NOTE: when using only the johnsnowlabs
library, make sure you initialize the spark session with the configuration you have available. Since some of the libraries are licensed, you may need to set the path to your license file. If you are only using the open-source library, you can start the session with spark = nlp.start(nlp=False)
. The default parameters for the start function includes using the licensed Healthcare NLP library with nlp=True
, but we can set that to False
and use all the resources of the open-source libraries such as Spark NLP, Spark NLP Display, and NLU.

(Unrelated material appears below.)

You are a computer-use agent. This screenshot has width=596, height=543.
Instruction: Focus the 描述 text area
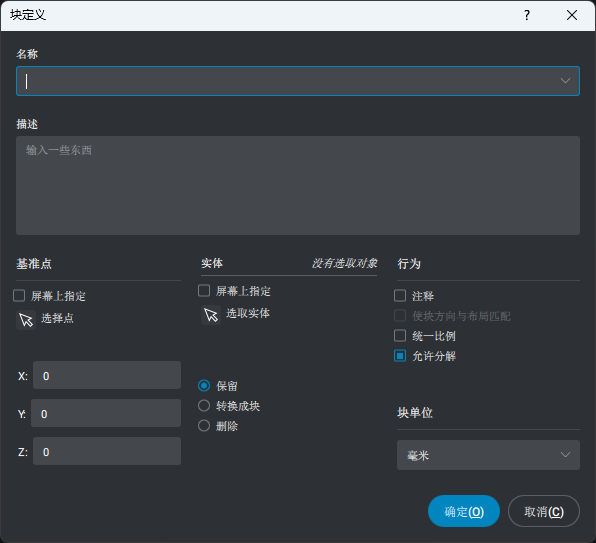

Train a Model by ViveknSentimentApproach
In order to show the capacity of the ViveknSentimentApproach
annotator in model training, let us train a model with just 6 labelled sentences and then use this trained model to get predictions.
The pipeline below is quite similar to the one that we used for ViveknSentimentModel
:
# Import the required modules and classes from sparknlp.annotator import ( ViveknSentimentApproach ) document_assembler = ( DocumentAssembler() .setInputCol("text") .setOutputCol("document") ) tokenizer = Tokenizer().setInputCols(["document"]).setOutputCol("token") normalizer= Normalizer().setInputCols("token").setOutputCol("normal") vivekn= ( ViveknSentimentApproach() .setInputCols(["document", "normal"]) .setOutputCol("result_sentiment") .setSentimentCol("train_sentiment") ) finisher= ( Finisher() .setInputCols(["result_sentiment"]).setOutputCol("final_sentiment") ) pipeline = Pipeline( stages=[ document_assembler, tokenizer, normalizer, vivekn, finisher ] )

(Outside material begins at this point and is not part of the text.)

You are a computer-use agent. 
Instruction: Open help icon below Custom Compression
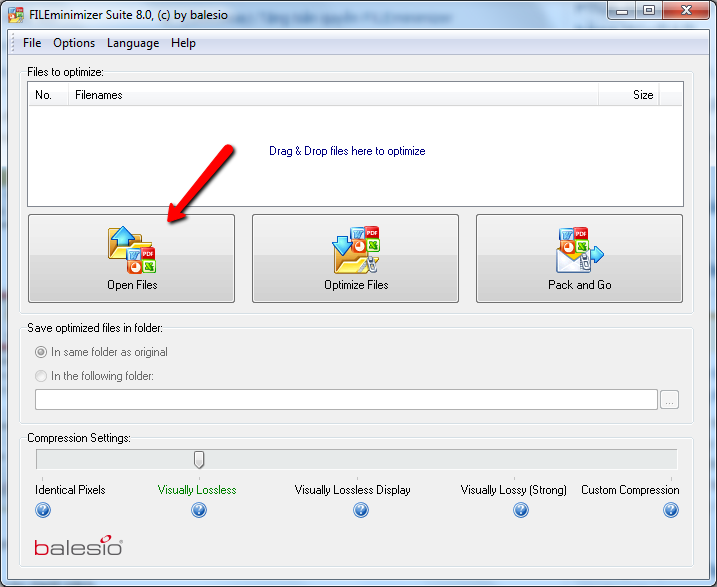tap(671, 510)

We will use the labelled sentences below for model training:
training = spark.createDataFrame([ ("I really liked this movie!", "positive"), ("The cast was horrible", "negative"), ("Never going to watch this again or recommend it to anyone", "negative"), ("It's a waste of time", "negative"), ("I loved the protagonist", "positive"), ("The music was really really good", "positive") ]).toDF("text", "train_sentiment")

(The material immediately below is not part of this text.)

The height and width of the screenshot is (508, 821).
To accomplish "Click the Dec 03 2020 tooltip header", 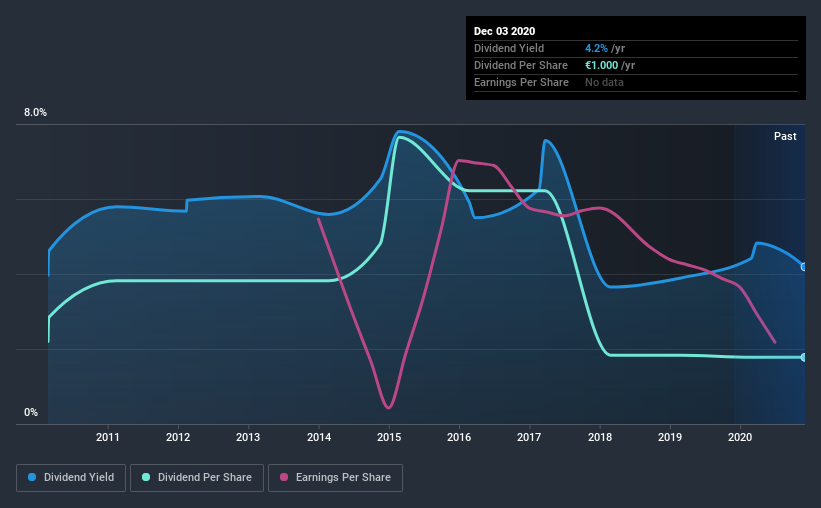I will [x=504, y=31].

Now, we fit the training dataset and then using this model, get sentiment predictions for the simple sentences below:
pipelineModel = pipeline.fit(training) data = spark.createDataFrame([ ["I recommend this movie"], ["Dont waste your time!!!"] ]).toDF("text") result = pipelineModel.transform(data) result.select("text", "final_sentiment").show(truncate=False)
For additional information, please check the following references.
- Documentation : ViveknSentiment
- Python Docs : ViveknSentimentModel, ViveknSentimentApproach
- Scala Docs : ViveknSentimentModel, ViveknSentimentApproach
- Academic Reference Paper: Fast and accurate sentiment classification using an enhanced Naive Bayes model.
- For LightPipelines, check this post.
Conclusion
Sentiment analysis using the ViveknSentiment annotator of Spark NLP provides a powerful and efficient approach for analyzing and extracting sentiment from textual data. The ViveknSentiment annotator is based on the use of lexicons or dictionaries to assign sentiment scores to words and phrases, which are then aggregated to determine the overall sentiment of the text.
Despite its simplicity, the ViveknSentiment annotator of Spark NLP has been shown to perform well in various applications, including social media monitoring, product reviews, and movie reviews. However, like any computational approach, it is not without limitations, such as the need for high-quality lexicons and the difficulty in handling sarcasm and irony.
Also, it can be limited in its ability to generalize to new or unseen text and more training data will provide better results.